It’s long been known that there is a large gap between well-paying, available technical jobs and high school graduates adequately trained for those jobs. Now an international bank and a coalition of state school officers think they have a solution.
JPMorgan Chase and the Council of State School Officers recently announced that they are issuing nearly $20 million dollars’ worth of grants across 10 states. The program is designed to “dramatically” increase the number of students graduating from high school who are ready to start careers.
The 10 states are Delaware, Kentucky, Louisiana, Massachusetts, Nevada, Ohio, Oklahoma, Rhode Island, Tennessee, and Wisconsin. Each state will receive $2 million.
“Two million dollars is a lot of money in Rhode Island,” says Governor Gina Raimondo. “We’re starting with the demand side … and then working back and saying, how do we develop programs to fill that demand.”
Each of the states is working with both the public and private sectors to make sure that education is adequate for preparing high school students for well-paying vocational or technical jobs after they graduate.

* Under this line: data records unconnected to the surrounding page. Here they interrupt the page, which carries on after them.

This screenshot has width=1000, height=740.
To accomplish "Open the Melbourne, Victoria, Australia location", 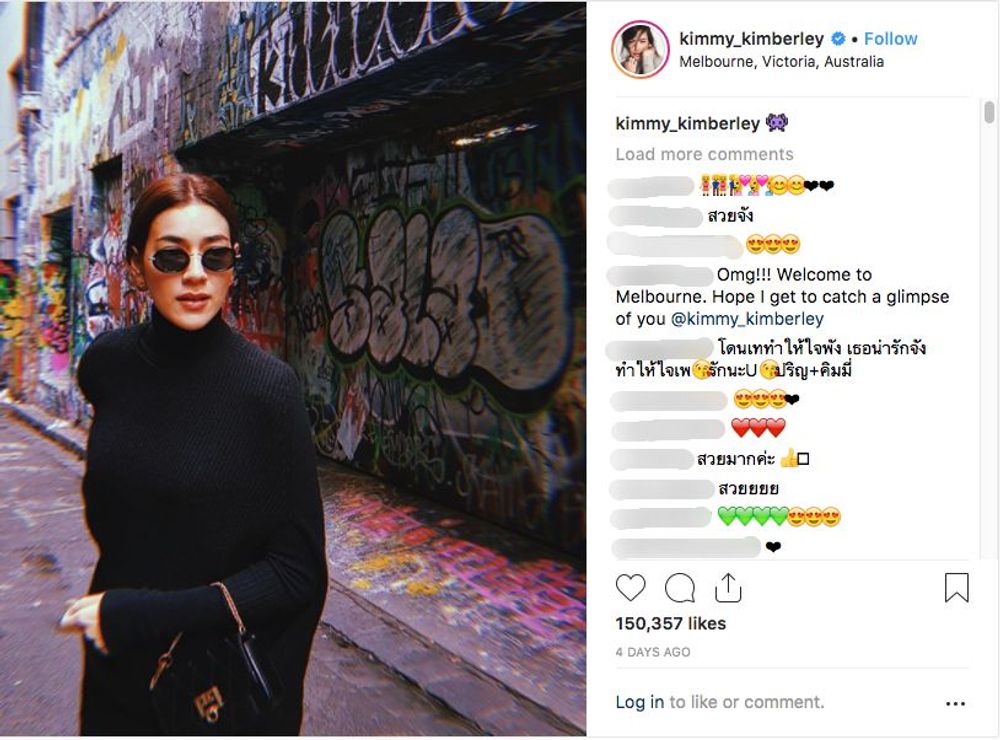I will coord(781,62).
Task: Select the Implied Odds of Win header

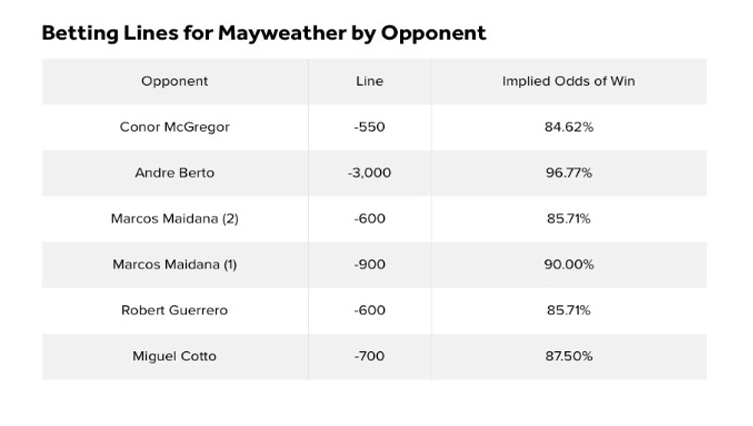Action: [x=569, y=81]
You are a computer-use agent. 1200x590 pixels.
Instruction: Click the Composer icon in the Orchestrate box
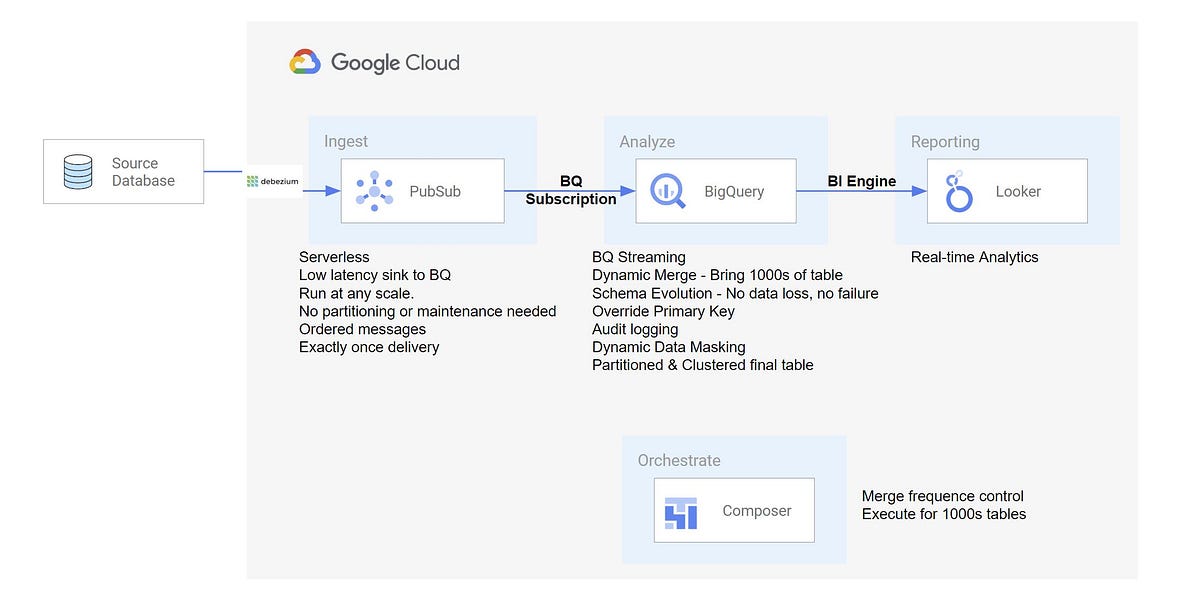[x=679, y=510]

The program’s sponsors predict that there will be more than 16 million well-paying jobs by 2024, even for people without bachelor’s degrees. And they also note there are plenty of those jobs even now. Case in point: Northern Virginia, which has 30,000 unfilled IT jobs.

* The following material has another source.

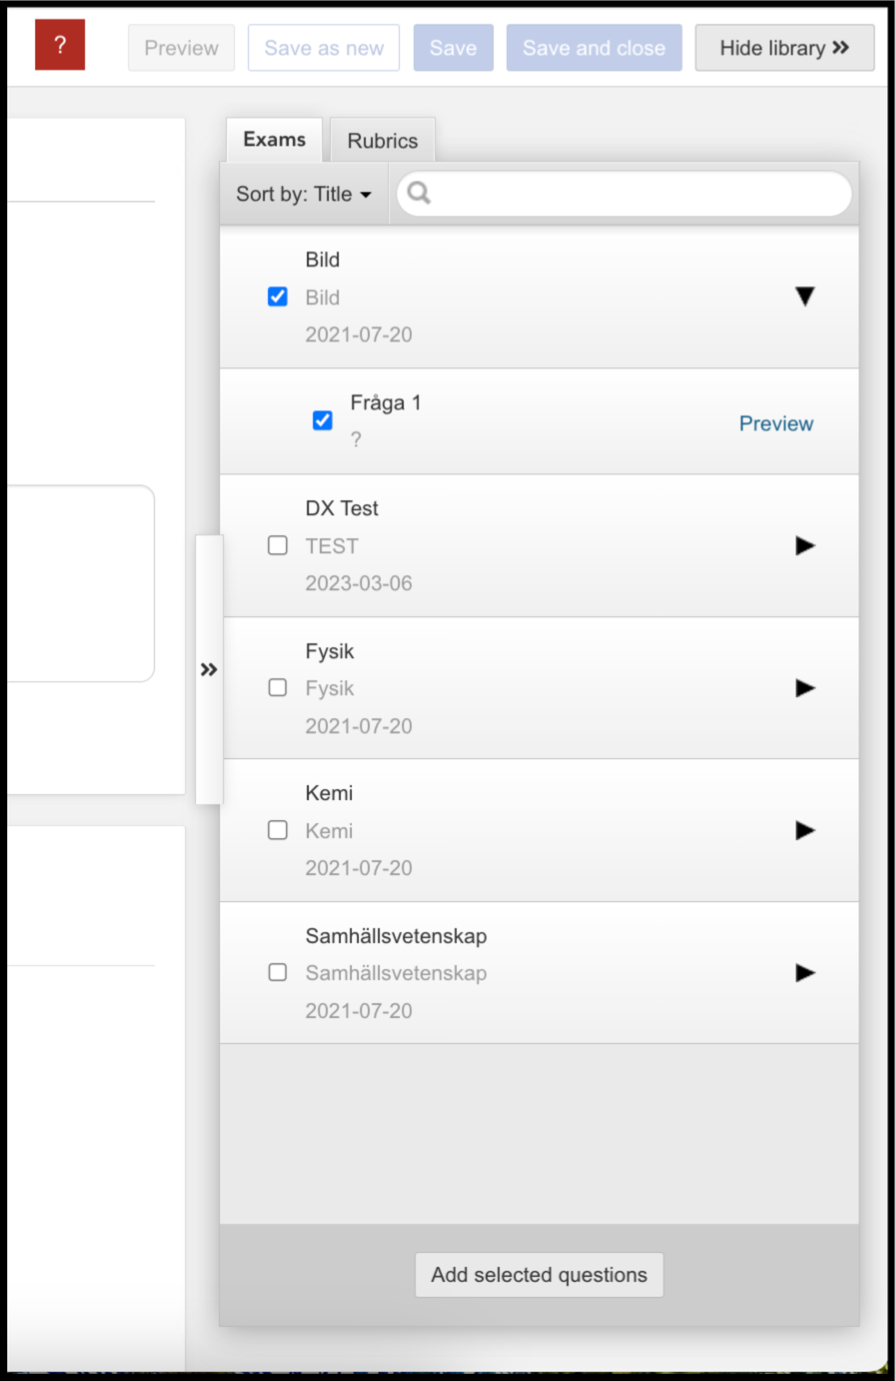Click the Hide library button
Viewport: 895px width, 1381px height.
coord(785,48)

Although the national unemployment rate as of January 12, 2017, is 4.6 percent, the program’s sponsors note that unemployment for Americans between the ages of 16 and 24 is at 9.3 percent. Many people in that age group who are employed either work only part-time or at low-wage jobs.
“For a couple of generations, we sort of put vocational education as sort of a stigmatized track,” says Sen. Tim Kaine of Virginia. “Part of what we have to do is rectify, both in policy and the way we promote it to families and students.”
Mike Bloomberg, former mayor of New York City, says that many schools are graduating students who don’t have the skills necessary to make a decent living.
“We have lots of people needing jobs—we have lots of empty jobs,” says Bloomberg. “It’s really hard to argue that we shouldn’t do something dramatically different in our public schools.”
The new initiative will emphasize ensuring that people graduate from high school with a set of technical or vocational skills that will allow them to secure good jobs.